If you are very smart and/or talented in some area, don't automatically rule out small schools. While the state schools figure your financial aid strictly by a mathematical formula, the private schools will sweeten the deal, because they all want the smartest students they can find.
I graduated from a small college, did my graduate work at an Ivy League school, taught at both large and small schools, and here's what they look like from my point of view.
Small colleges:
The Good: Lots of individual attention, so if you're having problems, you can go in and talk to the professor, and if you haven't been a complete goof off or brat, you're likely to get some consideration. If you seem to be flaking out for some reason, your professor may ask around among the rest of the faculty to find out if you're being flaky in every class or if it's just that particular class. By the time you are a junior or senior and settled on a major, you will know your departmental professors very well. Since they know you, they will make recommendations and suggestions about opportunities. You will also know nearly everyone on campus by sight and see the same people over and over in your classes and activities. In your extra-curricular activities, it's relatively easy to gain a major role, whether on a sports team or in a theatrical production.
The Bad: A lot of these colleges are located in tiny little towns where there is nothing to do off campus, and by the end of your senior year, you may hate the sight of every corner of your campus. If the school has a distinct personality or seems to attract predominantly one type of student and it's not your type, you're going to have a lonely time. If you don't like the professors in your department, you will have an annoying time. Some small colleges are elite institutions that attract the brightest of the bright, but more of them are struggling and will take anyone with a pulse who can pay the tuition. If the school is attracting a lot of dumb rich kids, expect loud parties, vandalism and other forms of criminal behavior, and a low level of discourse in the classroom.
Large universities:
The Good: Lots of diversity, both in people and curriculum. If you want to major in Arabic or Statistics, you can. Usually surrounded by a large neighborhood of student-oriented businesses. If you don't like one group of students, you can easily find another. There is an extra-curricular group for every interest. The library is superb and has everything you are likely to need. The bookstore is superb. If you're into the arts, you can get to see world-class performers for free by volunteering to usher.
The Bad: The students expect to be anonymous and often act like it, so cheating is a greater problem. If you don't know what you want, the sheer variety of choices can overwhelm you. The large state schools deliberately try to flunk out a certain portion of their freshmen every year by making common courses such as Intro to Biology or Freshman English extra nasty. It's hard to make close friends. The dorms are more likely to resemble East German apartment blocks and the food is more likely to be abominable--but there probably isn't enough on-campus housing anyway, so you're forced to live where sleazy landlords charge you exorbitant sums to live in ramshackle housing. Your professors are retained and promoted on the basis of their research, as measured by publications, so they may see you, the student, as an annoyance who gets in the way of the project that is going to save their job.

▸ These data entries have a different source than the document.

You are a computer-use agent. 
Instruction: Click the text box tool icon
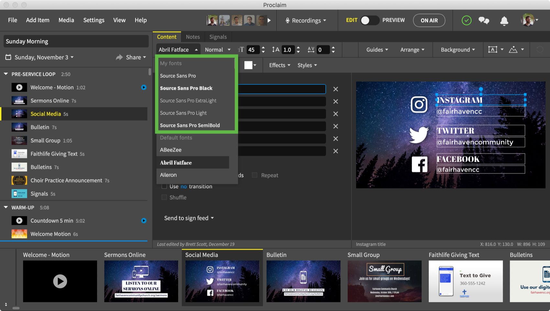point(492,50)
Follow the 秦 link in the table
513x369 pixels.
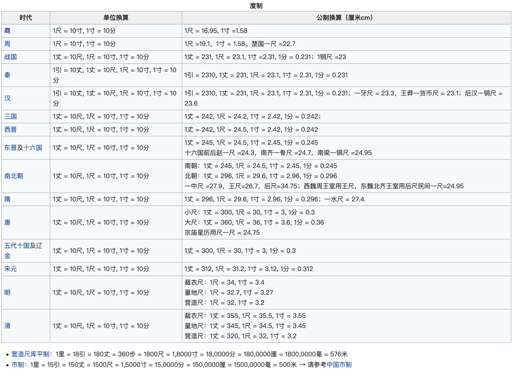8,75
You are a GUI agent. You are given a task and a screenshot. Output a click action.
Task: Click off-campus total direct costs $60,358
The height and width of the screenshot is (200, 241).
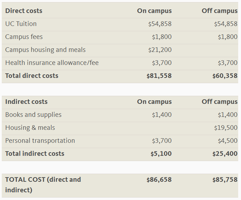tap(225, 76)
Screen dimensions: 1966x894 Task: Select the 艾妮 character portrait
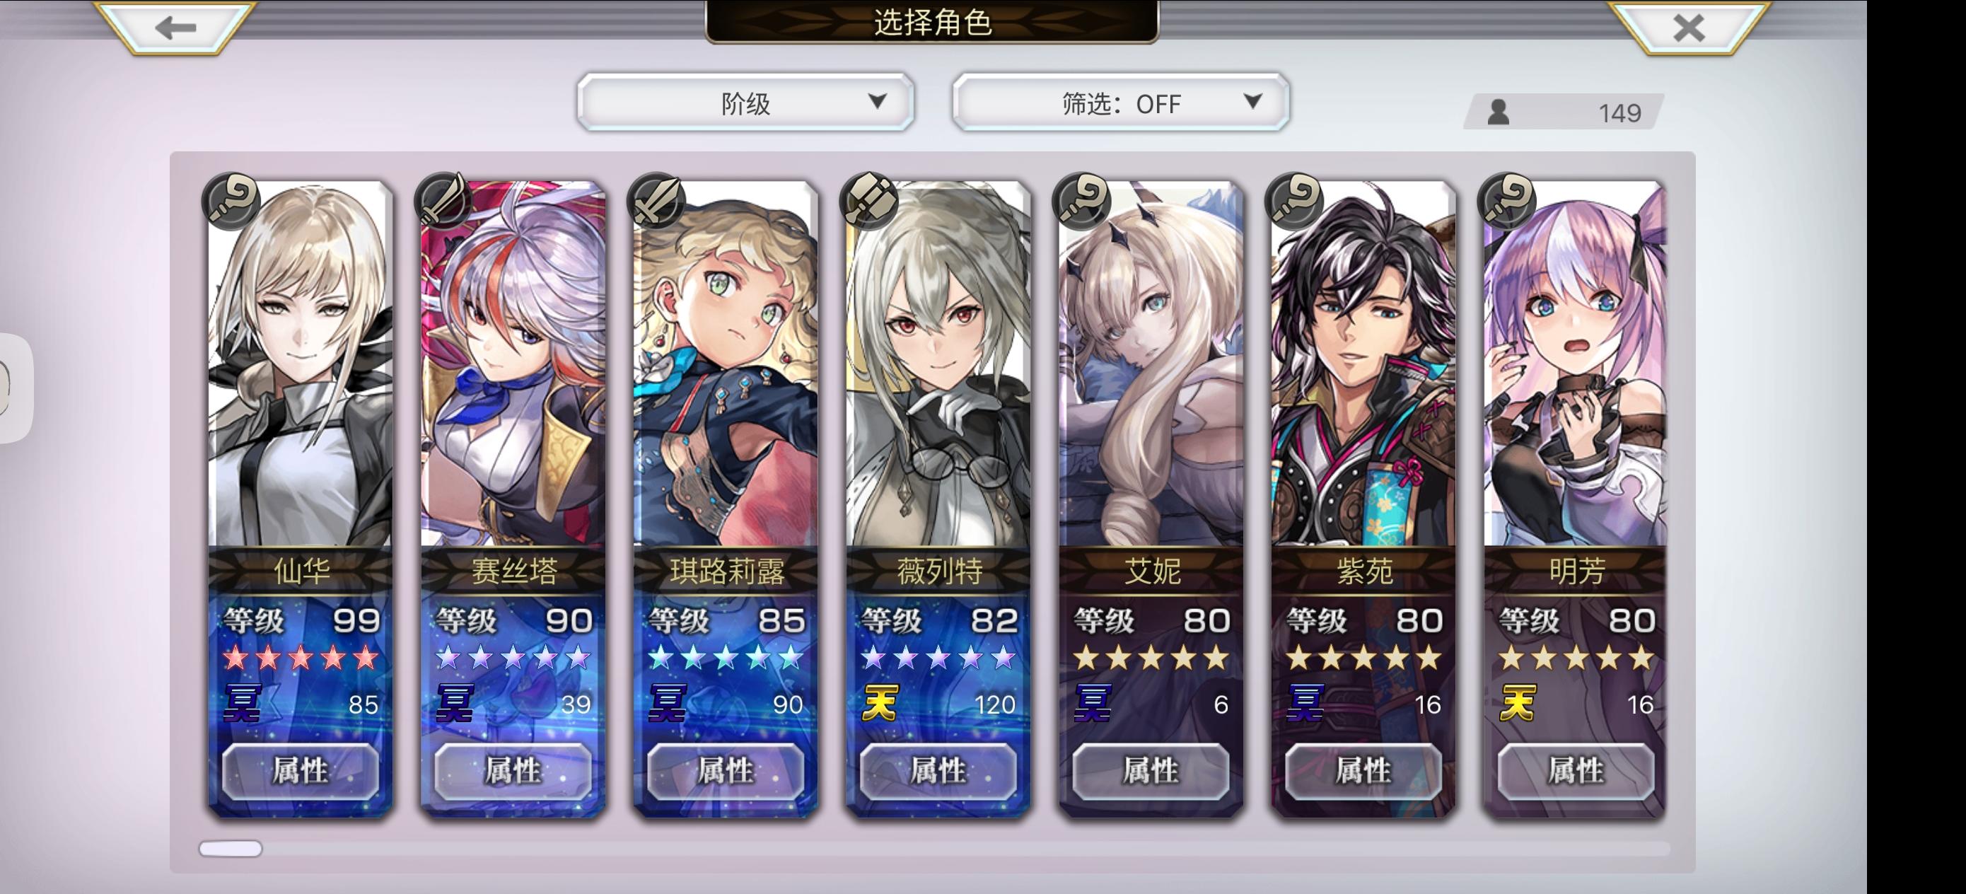(1151, 363)
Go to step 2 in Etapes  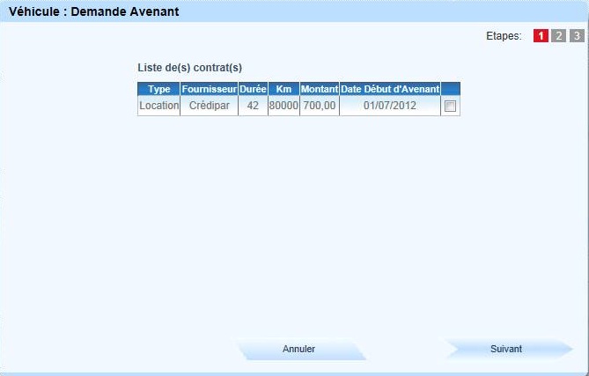pyautogui.click(x=558, y=36)

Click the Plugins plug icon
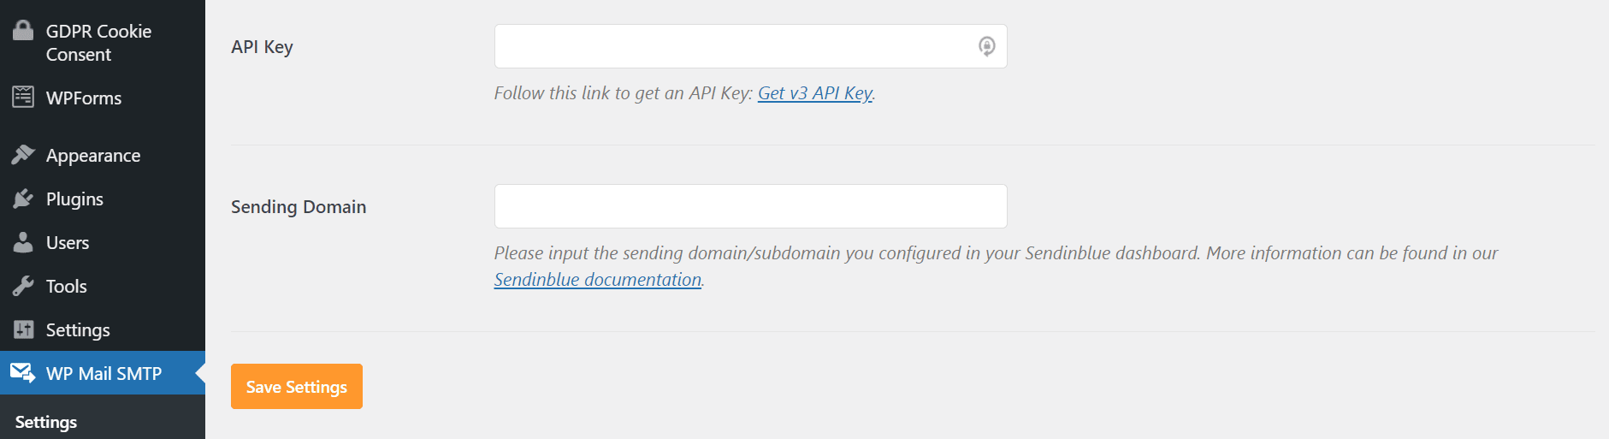[23, 199]
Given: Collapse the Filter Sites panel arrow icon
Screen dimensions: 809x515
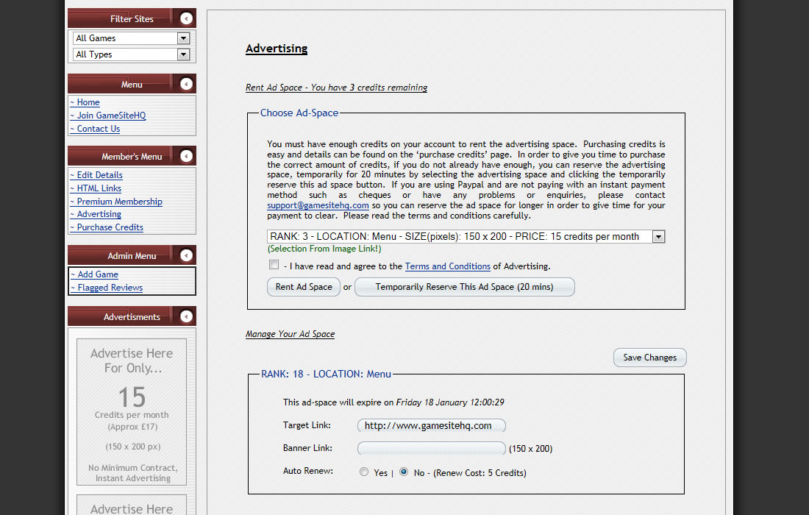Looking at the screenshot, I should pos(187,19).
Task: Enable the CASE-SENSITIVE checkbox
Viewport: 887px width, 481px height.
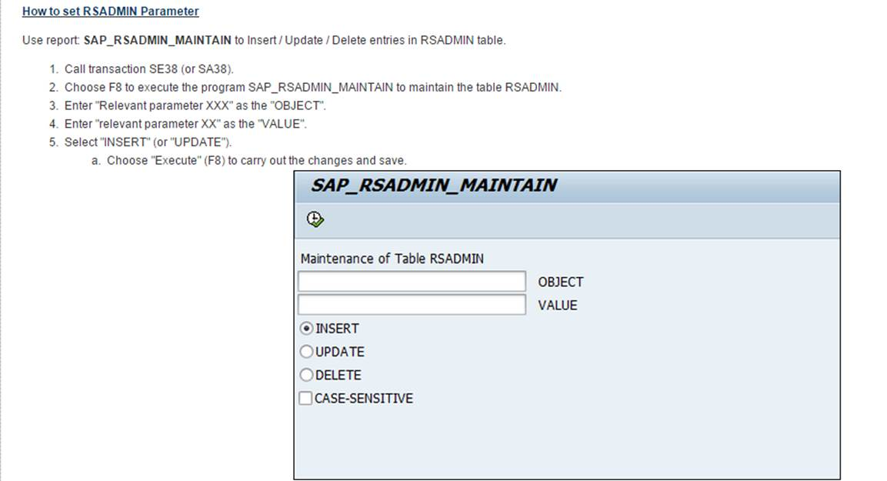Action: (307, 398)
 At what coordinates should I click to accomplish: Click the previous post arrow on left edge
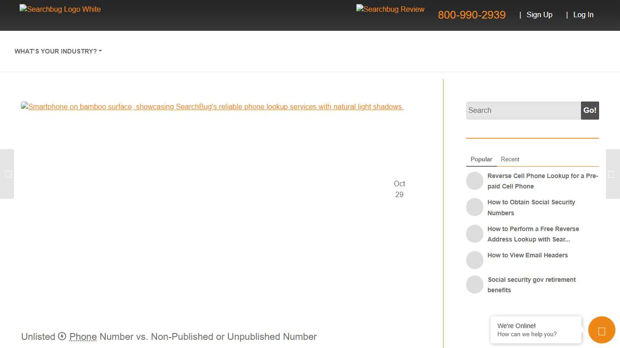point(7,174)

To my mind, unless you KNOW that you want to major in something off-beat or if you MUST have those big-city lights, you're better off going to a smaller college as an undergraduate. For students who really need to watch the budgets, the ideal solution may be a small state school, such as Western Oregon State University in Monmouth or the University of Minnesota, Morris, both of which offer a small-college atmosphere at state college prices. (I'm just mentioning these schools because they're from the states I know best.)